The Senate GOP primary poll was conducted on August 27, and included 780 likely GOP primary voters. This particular part of the survey on just likely GOP Senate primary voters—other parts focused on the general election and various issues and sentiment in the state—has a margin of error of 3.4 percent. The other parts of the survey will be released soon.
“McCain can feel good about his four-point lead, but he should also feel anxious about the 23 percent of the Republican voters telling us they are unsure,” said Doug Kaplan, the managing partner of Gravis Marketing the Florida-based firm that executed the poll.
“The other thing that should make McCain worry is that Ward is holding him below 50 percent, which is a critical benchmark for an incumbent,” Kaplan said.
Longtime Democratic pollster Patrick Caddell, who worked for President Jimmy Carter, told Breitbart News the poll proves that the Arizona GOP Senate primary is a close race and it will be determined by who shows up on primary day. Arizona’s early voting will also play an interesting role, he said.
“We see that the early voters favor McCain and the later voters favor Ward,” he said.
“Another twist that goes against McCain is that the less likely voters are backing him and the more likely voters are backing Ward,” Caddell added.

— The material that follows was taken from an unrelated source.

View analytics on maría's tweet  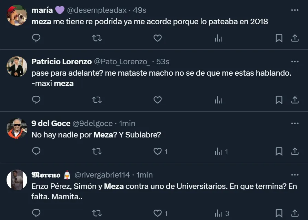(218, 38)
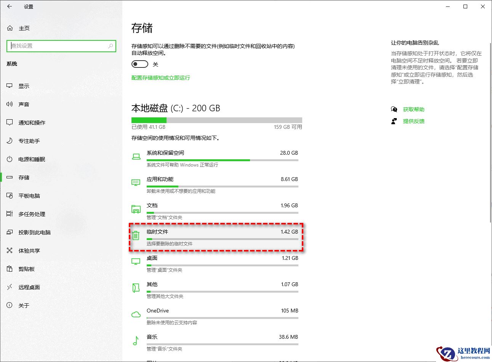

Arizona has early voting for the primary which started at the beginning of the month, and of those 780 likely GOP primary voters—which includes independents since in Arizona independents are allowed to vote in primaries—39 percent said they voted early while 61 percent said they didn’t. McCain led by a sizable margin among those who voted early, with 46 percent saying they pulled the lever for the senior Arizona senator, 35 percent for Ward and 19 percent for someone else.
Either McCain or Ward would smoke likely Democratic U.S. Senate nominee and current Rep. Ann Kirkpatrick (D-AZ) in a general election matchup, too, the polling shows. Specifically, with McCain against Kirkpatrick, McCain wins 63 percent to Kirkpatrick’s 20 percent with 17 percent unsure. Ward, meanwhile, would beat Kirkpatrick 53 percent to 19 percent with 29 percent unsure.
The general election poll has a sample of 1,244 likely voters, with a margin of error of 2.8 percent.
Likely voters generally dislike McCain, too, as more than half—52 percent in total—view him as either “strongly unfavorable” or “somewhat unfavorable.” Only 42 percent view McCain as either somewhat or strongly favorable, while just 7 percent don’t know. Forty-two percent of voters viewed Ward as either strongly or somewhat unfavorable, while 38 percent thought she is strongly or somewhat favorable and 20 percent were unsure. Thirty-nine percent of likely voters surveyed viewed Kirkpatrick as either strongly or somewhat unfavorable, while 36 percent viewed her as either strongly or somewhat favorable and 25 percent didn’t know.
More questions on the poll will be released soon.